╭─ RECORDS SHOWN
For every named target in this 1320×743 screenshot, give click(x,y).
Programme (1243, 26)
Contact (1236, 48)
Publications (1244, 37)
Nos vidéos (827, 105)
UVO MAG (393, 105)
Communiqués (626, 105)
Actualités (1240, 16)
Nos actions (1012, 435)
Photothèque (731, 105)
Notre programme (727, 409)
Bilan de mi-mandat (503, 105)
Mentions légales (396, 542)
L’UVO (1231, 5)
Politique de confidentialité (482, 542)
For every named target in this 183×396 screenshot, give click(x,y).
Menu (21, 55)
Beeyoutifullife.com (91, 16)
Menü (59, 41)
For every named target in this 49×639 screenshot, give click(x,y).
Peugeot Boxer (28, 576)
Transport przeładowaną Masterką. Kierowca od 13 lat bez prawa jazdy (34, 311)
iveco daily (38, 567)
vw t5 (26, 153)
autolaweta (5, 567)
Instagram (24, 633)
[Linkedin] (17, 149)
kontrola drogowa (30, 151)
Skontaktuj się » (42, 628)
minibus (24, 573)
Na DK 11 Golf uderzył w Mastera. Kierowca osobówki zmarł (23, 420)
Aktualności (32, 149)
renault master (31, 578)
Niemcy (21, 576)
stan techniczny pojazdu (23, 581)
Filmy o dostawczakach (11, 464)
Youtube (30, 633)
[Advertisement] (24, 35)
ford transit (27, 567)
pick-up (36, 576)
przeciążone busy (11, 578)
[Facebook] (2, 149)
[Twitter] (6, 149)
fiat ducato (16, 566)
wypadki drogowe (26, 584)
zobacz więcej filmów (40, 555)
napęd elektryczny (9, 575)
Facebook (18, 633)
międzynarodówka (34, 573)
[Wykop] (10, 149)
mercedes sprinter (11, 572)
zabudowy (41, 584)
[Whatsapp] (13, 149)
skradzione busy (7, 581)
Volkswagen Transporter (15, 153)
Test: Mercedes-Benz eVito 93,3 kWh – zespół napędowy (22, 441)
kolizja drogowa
╰─
TASK PROMPT:
Turn all the items above into a Markdown table with the columns Row and Line, giving each line its own numbered row and leaving out blank lines.

RESPONSE TO THE EXERCISE:
| Row | Line |
|---|---|
| 1 | For every named target in this 1320×743 screenshot, give click(x,y). |
| 2 | Programme (1243, 26) |
| 3 | Contact (1236, 48) |
| 4 | Publications (1244, 37) |
| 5 | Nos vidéos (827, 105) |
| 6 | UVO MAG (393, 105) |
| 7 | Communiqués (626, 105) |
| 8 | Actualités (1240, 16) |
| 9 | Nos actions (1012, 435) |
| 10 | Photothèque (731, 105) |
| 11 | Notre programme (727, 409) |
| 12 | Bilan de mi-mandat (503, 105) |
| 13 | Mentions légales (396, 542) |
| 14 | L’UVO (1231, 5) |
| 15 | Politique de confidentialité (482, 542) |
| 16 | For every named target in this 183×396 screenshot, give click(x,y). |
| 17 | Menu (21, 55) |
| 18 | Beeyoutifullife.com (91, 16) |
| 19 | Menü (59, 41) |
| 20 | For every named target in this 49×639 screenshot, give click(x,y). |
| 21 | Peugeot Boxer (28, 576) |
| 22 | Transport przeładowaną Masterką. Kierowca od 13 lat bez prawa jazdy (34, 311) |
| 23 | iveco daily (38, 567) |
| 24 | vw t5 (26, 153) |
| 25 | autolaweta (5, 567) |
| 26 | Instagram (24, 633) |
| 27 | [Linkedin] (17, 149) |
| 28 | kontrola drogowa (30, 151) |
| 29 | Skontaktuj się » (42, 628) |
| 30 | minibus (24, 573) |
| 31 | Na DK 11 Golf uderzył w Mastera. Kierowca osobówki zmarł (23, 420) |
| 32 | Aktualności (32, 149) |
| 33 | renault master (31, 578) |
| 34 | Niemcy (21, 576) |
| 35 | stan techniczny pojazdu (23, 581) |
| 36 | Filmy o dostawczakach (11, 464) |
| 37 | Youtube (30, 633) |
| 38 | [Advertisement] (24, 35) |
| 39 | ford transit (27, 567) |
| 40 | pick-up (36, 576) |
| 41 | przeciążone busy (11, 578) |
| 42 | [Facebook] (2, 149) |
| 43 | [Twitter] (6, 149) |
| 44 | fiat ducato (16, 566) |
| 45 | wypadki drogowe (26, 584) |
| 46 | zobacz więcej filmów (40, 555) |
| 47 | napęd elektryczny (9, 575) |
| 48 | Facebook (18, 633) |
| 49 | międzynarodówka (34, 573) |
| 50 | [Wykop] (10, 149) |
| 51 | mercedes sprinter (11, 572) |
| 52 | zabudowy (41, 584) |
| 53 | [Whatsapp] (13, 149) |
| 54 | skradzione busy (7, 581) |
| 55 | Volkswagen Transporter (15, 153) |
| 56 | Test: Mercedes-Benz eVito 93,3 kWh – zespół napędowy (22, 441) |
| 57 | kolizja drogowa |